START Data extract
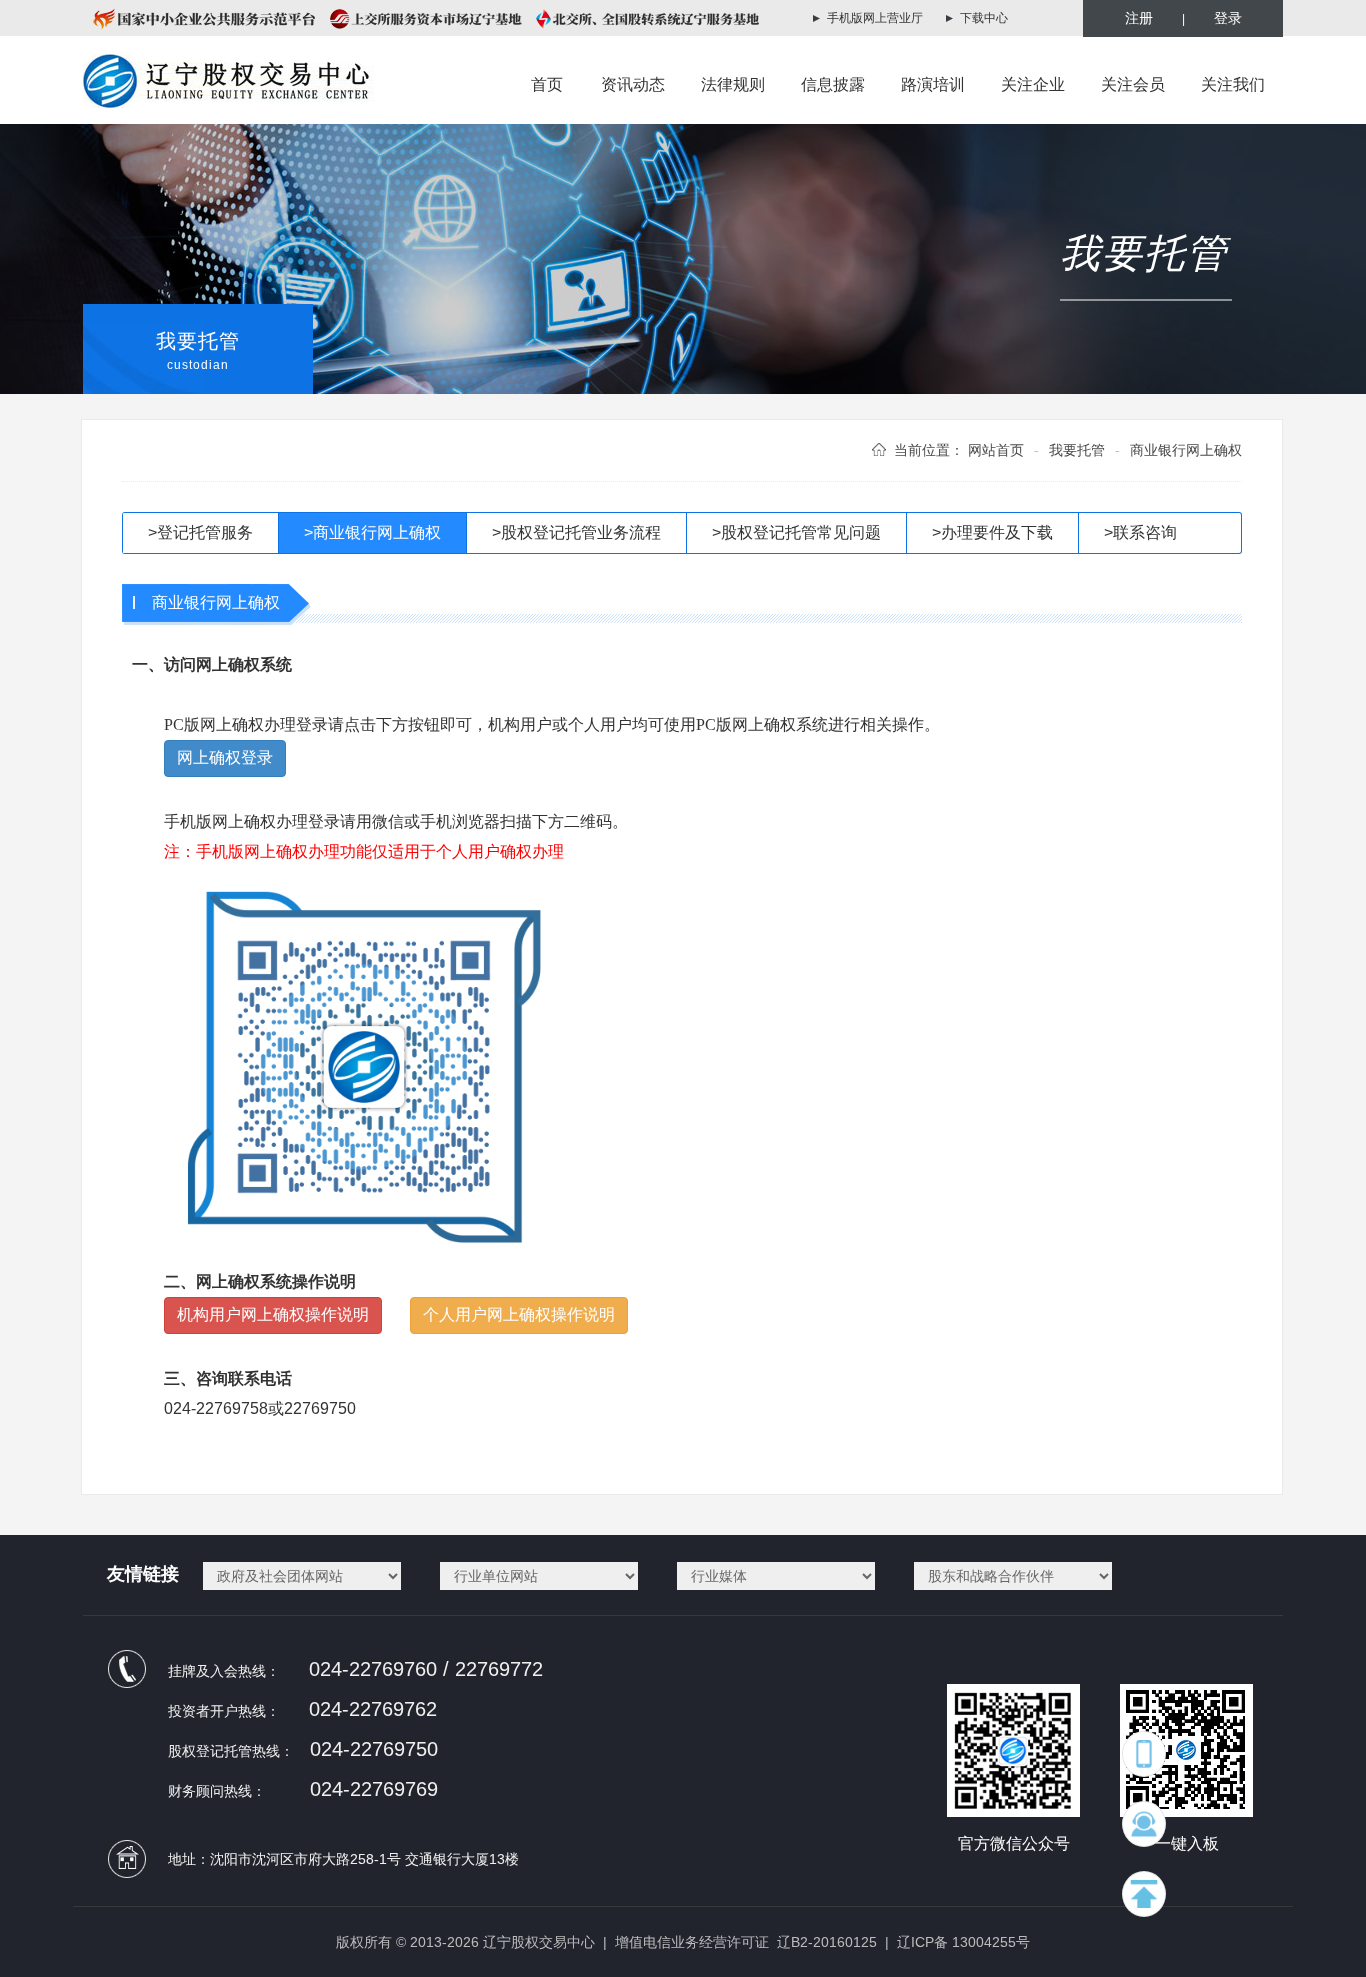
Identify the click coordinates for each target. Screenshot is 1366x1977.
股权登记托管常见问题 (796, 532)
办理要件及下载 (992, 532)
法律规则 (733, 84)
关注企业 (1033, 84)
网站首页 (996, 450)
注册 (1139, 18)
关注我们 (1233, 84)
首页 (547, 84)
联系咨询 (1140, 532)
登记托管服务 (200, 532)
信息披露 (833, 84)
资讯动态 (633, 84)
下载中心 (984, 18)
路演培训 (933, 84)
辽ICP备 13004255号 (963, 1942)
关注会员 (1133, 84)
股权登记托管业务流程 (576, 532)
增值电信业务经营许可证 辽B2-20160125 (746, 1942)
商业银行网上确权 (372, 532)
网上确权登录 (225, 757)
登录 (1228, 18)
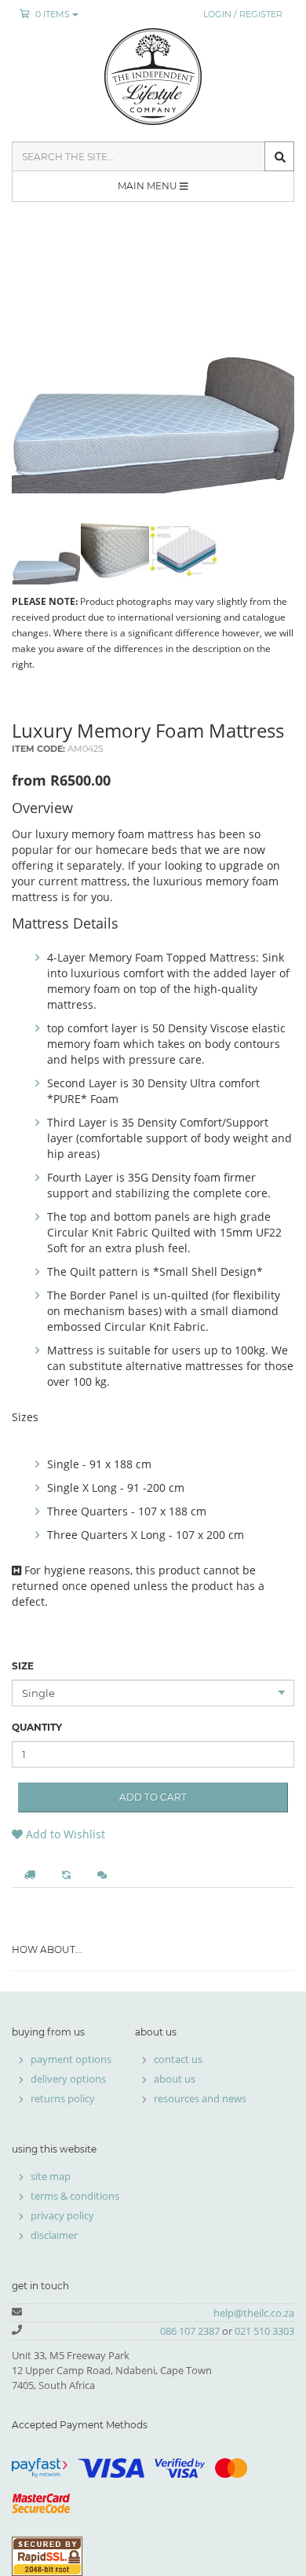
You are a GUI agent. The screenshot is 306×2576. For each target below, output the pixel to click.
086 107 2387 (190, 2331)
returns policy (63, 2098)
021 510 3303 (264, 2331)
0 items (52, 14)
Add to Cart (153, 1797)
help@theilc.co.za (253, 2313)
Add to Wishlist (64, 1834)
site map (51, 2176)
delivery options (68, 2079)
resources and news (200, 2098)
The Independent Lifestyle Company (153, 77)
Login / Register (242, 14)
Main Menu (149, 186)
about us (174, 2079)
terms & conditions (75, 2196)
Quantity (37, 1727)
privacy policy (62, 2215)
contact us (178, 2059)
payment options (71, 2059)
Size (23, 1666)
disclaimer (54, 2235)
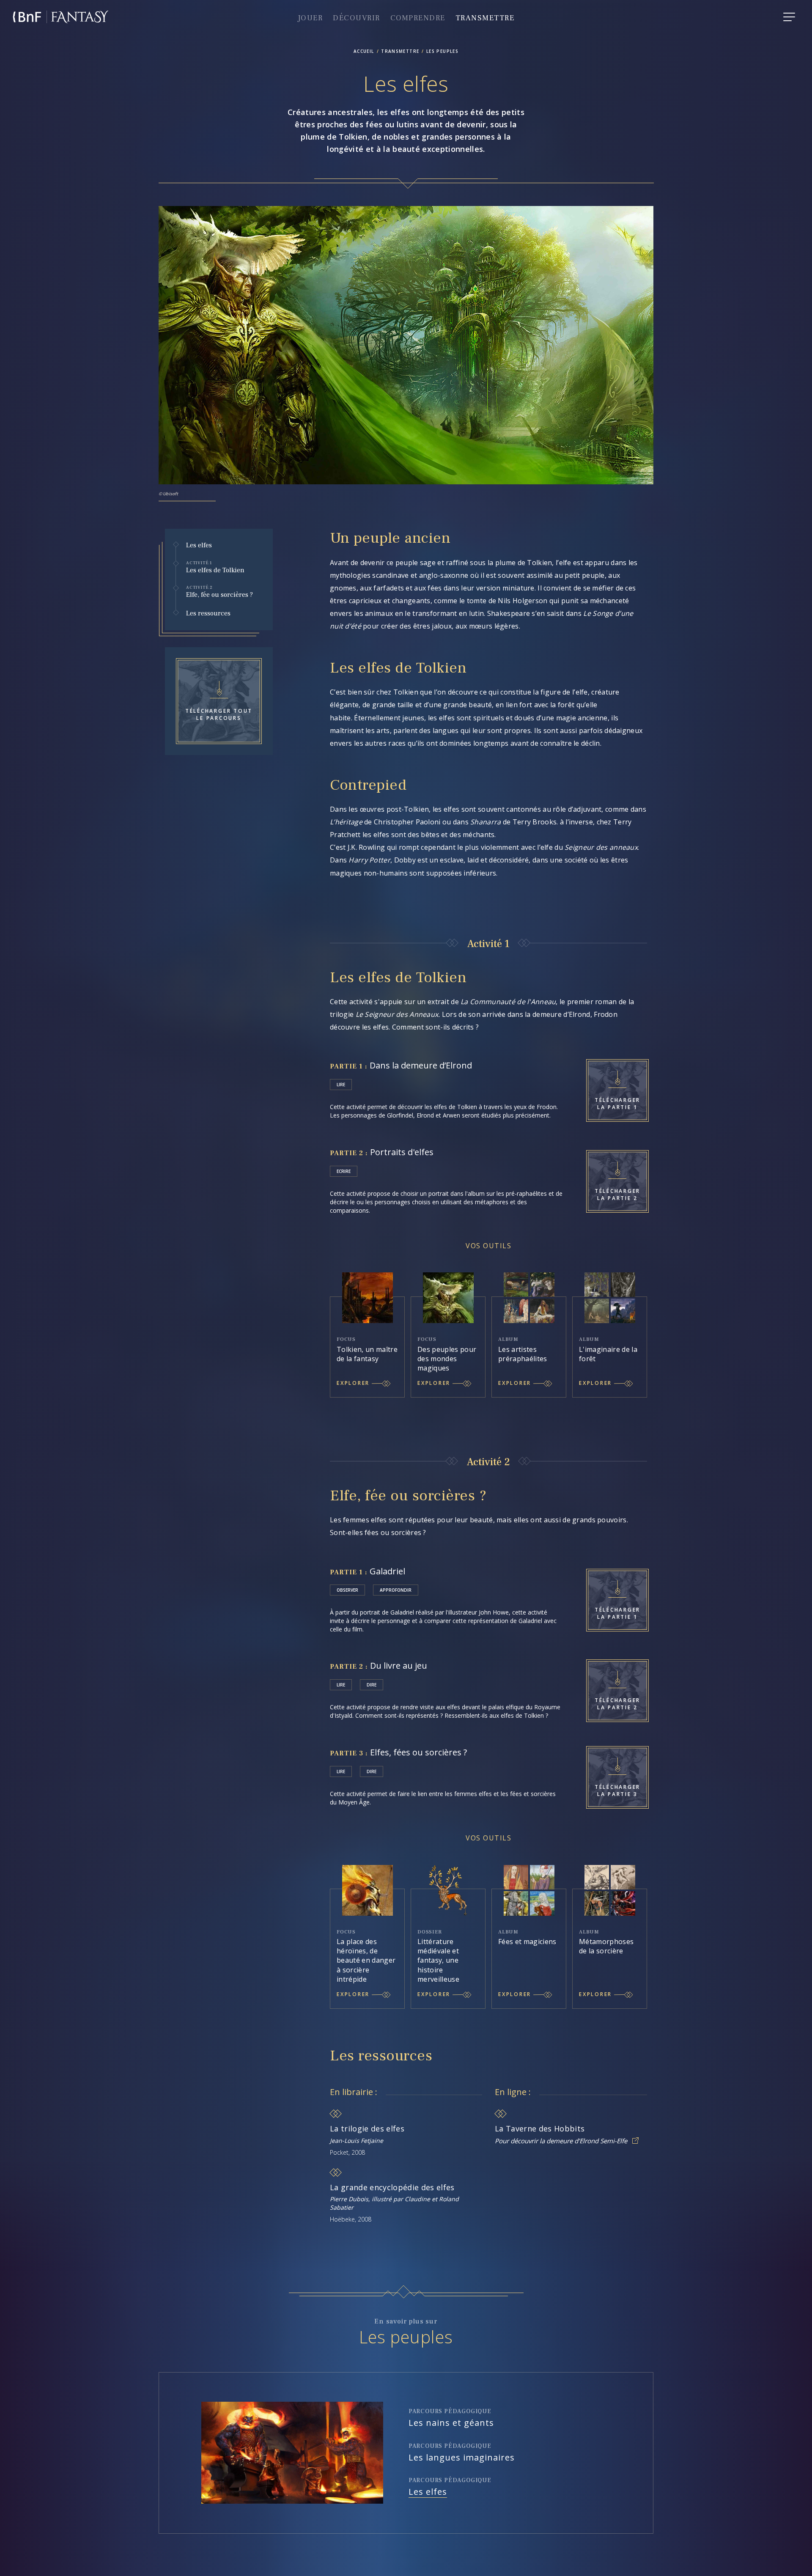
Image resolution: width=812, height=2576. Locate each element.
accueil (364, 51)
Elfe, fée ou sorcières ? (219, 592)
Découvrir (356, 18)
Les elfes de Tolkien (215, 567)
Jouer (310, 18)
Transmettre (485, 18)
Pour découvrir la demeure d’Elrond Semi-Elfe (561, 2141)
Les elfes (199, 545)
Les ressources (208, 614)
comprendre (417, 18)
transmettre (400, 51)
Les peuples (442, 51)
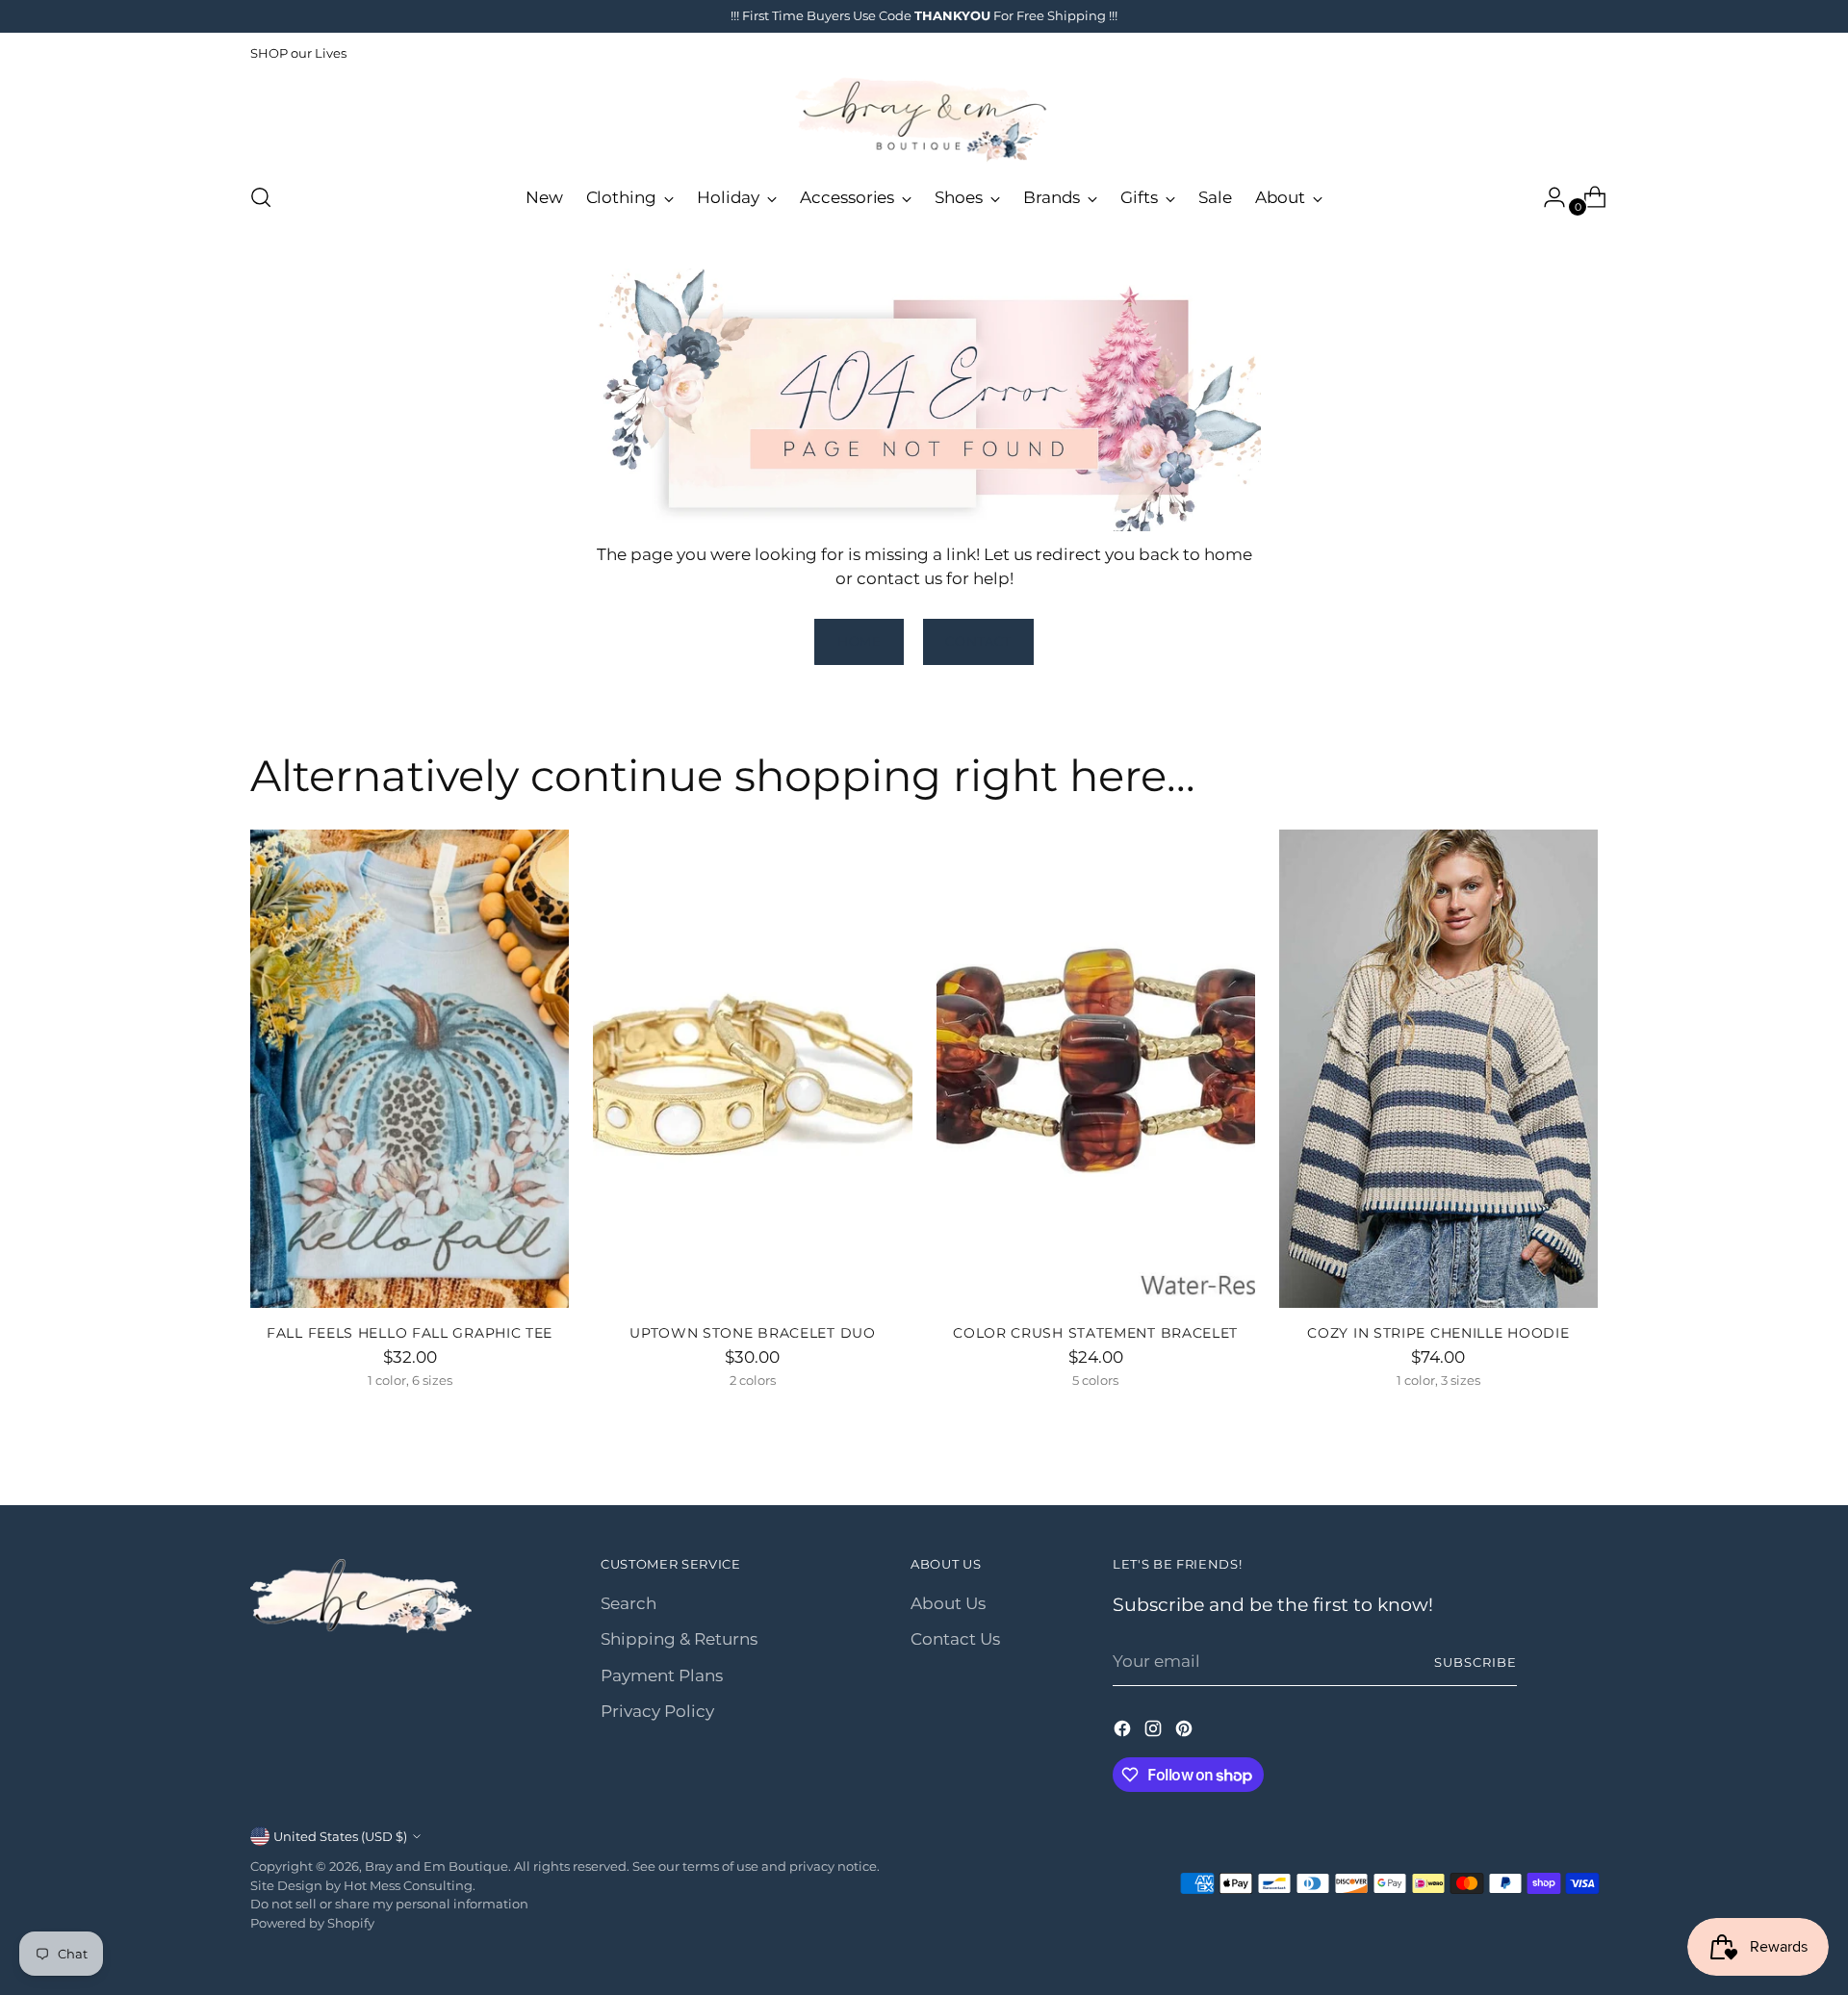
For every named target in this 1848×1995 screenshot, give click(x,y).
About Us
END Data extract
#### [About this exercise]
Begin at the first line of the entries and stop after the line holding "登录 (1228, 18)"; repeat those lines exactly, but not the pictures.

#### [Solution]
Identify the click coordinates for each target. Screenshot is 1366x1977.
股权登记托管常见问题 (796, 532)
办理要件及下载 (992, 532)
法律规则 (733, 84)
关注企业 (1033, 84)
网站首页 (996, 450)
注册 (1139, 18)
关注我们 (1233, 84)
首页 (547, 84)
联系咨询 (1140, 532)
登记托管服务 (200, 532)
信息披露 (833, 84)
资讯动态 (633, 84)
下载中心 (984, 18)
路演培训 (933, 84)
辽ICP备 13004255号 (963, 1942)
关注会员 (1133, 84)
股权登记托管业务流程 (576, 532)
增值电信业务经营许可证 辽B2-20160125 (746, 1942)
商业银行网上确权 (372, 532)
网上确权登录 (225, 757)
登录 (1228, 18)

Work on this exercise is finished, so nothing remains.